According to the good people at glamping.com (and they should know):
“Glamping is where stunning nature meets modern luxury. It’s a way to experience the untamed and completely unique parts of the world—without having to sacrifice creature comforts.”
I would add to that by saying that this is the way to go when the urge to get out into the wilderness strikes, but without the hassle of carting around all that gear, erecting tents, and even worse, taking it all down again afterwards. I could get used to this, I’m not going to lie to you.
Africamps at Oakhurst Wilderness
We spent a rainy weekend glamping at Africamps newest property in the Western Cape, Oakhurst at Wilderness and what can I say other than that this is my new favourite way to spend a weekend.
Oakhurst is a 640-hectare working dairy farm in the mountains above Wilderness, along the Garden Route coast. The farm has a herd of 800 Jersey cows which I have to say, live a pretty good life in the most beautiful surroundings imaginable. The farm was first established in the early 1800’s, with the main house, still in use by the descendants of the original owners, built in 1840. Owners and hosts, Jake and Claire Crowther are 6th generation descendants of the original owner Henry Dumbleton, and what wonderful hosts they are too, nothing seems to be too much trouble for them.
Glamping at Oakhurst
Oakhurst Farm has offered holiday accommodation in converted labourer’s cottages and the Old Forge for some time, but the latest addition, launched in October 2018, comprises of 8 luxury tents overlooking rolling green fields, forests and the magnificent Outeniqua Mountains in the distance. This is what Africamps is all about, stylish camping in beautiful surroundings.
The tents, which sleep 5, are fully kitted out with everything you might need, with quality linen, shower and ablutions (indoors, no walking out into the night here) and even air-conditioning. All your cutlery and utensils are provided in a kitchen that’s equipped with fridge, gas stove and oven, and if braaing (barbequing for non South Africans) is more your thing, a built-in braai awaits on the spacious wooden deck. On a cold evening, such as was the case during our visit, a wood burning stove quickly warms the whole tent. It’s something special to sit in a warm space, listening to the rain drumming on the canvas, drinking a glass of red wine, or hot chocolate if that’s your preference while watching the flames cracking behind the glass of the fireplace.
Although it’s a self-catering experience it’s possible to purchase a breakfast basket or dinner basket comprising of a traditional South African braai pack.

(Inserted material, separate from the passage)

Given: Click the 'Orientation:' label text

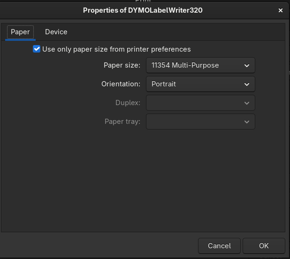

We enjoyed both and man they are delicious, with farm fresh milk, free range eggs, yoghurt from the farm dairy for breakfast, and a selection of meats, veg and breads for dinner. The packs do come at an extra cost, but are totally worth it in my view.
The shower is gas operated, actually my experience of gas heated showers hasn’t been that great, and this one didn’t break the mould, it was either too hot or too cold, we just couldn’t get the temperature right. Maybe there’s an art to it that we have yet to discover. The beds though, what can I say? super comfortable mattresses crisp clean linen, a warm duvet and your beloved, it just doesn’t get better than that.

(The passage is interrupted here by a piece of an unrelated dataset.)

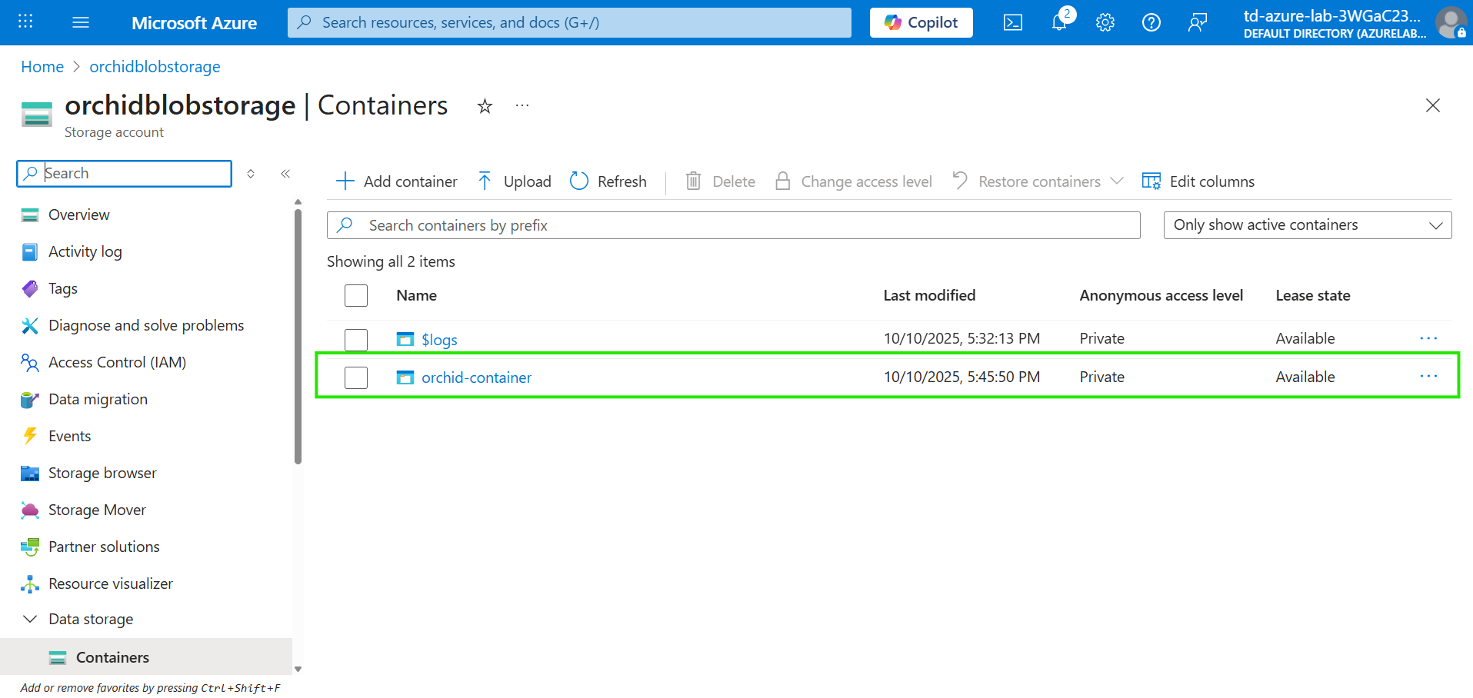Open Access Control (IAM) in sidebar
The height and width of the screenshot is (698, 1473).
tap(117, 362)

The tent is super spacious, whether you are visiting with the kids or with friends, there is space to get some privacy, not at all like traditional camping. There are 2 bedrooms, one of which has a double bed, the other has a bunk setup with a double bed on the lower bunk and a single above it. The spacious wooden deck is where you may be spending a lot of time, in any case, we did, with expansive views, comfortable seating, a picnic bench and a built-in braai, it’s a great spot to relax.

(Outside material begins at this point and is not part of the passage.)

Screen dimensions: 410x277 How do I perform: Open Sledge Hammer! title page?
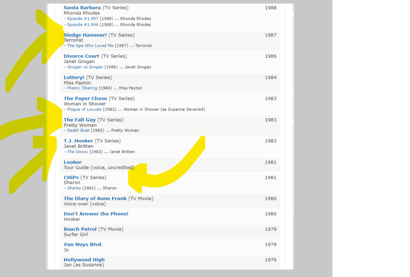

The farm shop is handy for those things that we always forget, and it’s got a stock of some interesting farm fresh products as well. If the door’s shut, it either means that the shop is closed, in which case come back later, or else the proprietors are busy with other farm stuff nearby. Their house is right next door, so I just knocked and the friendly lady (sorry I forgot her name), was more than happy to open up for us to replenish some stocks.
Plenty To Do
There’s no end of stuff to do if sitting around watching the scenery gets boring. Shady walks through the indigenous forest, horse riding, trail running or cycling trails for the more energetic are all at your doorstep. I’m not that much of a horse person, but my missus was something of a rider while growing up, she went on the trail ride and came back impressed if a little tender in the rump. There is a farm dam that is stocked with Bass, I was told that some large ones have been caught, but they eluded me on this occasion, I guess conditions were just not right 😉
The daily dairy tour is really fascinating, I recommend it. This is a scientific operation, everything is measured, calculated and computer controlled. Those cows really seem to enjoy it, and why not, they get a delicious treat and probably feel way better after the milking process, which only takes a few minutes. The farm already has a big focus on sustainable energy consumption and plans for solar energy will build on that.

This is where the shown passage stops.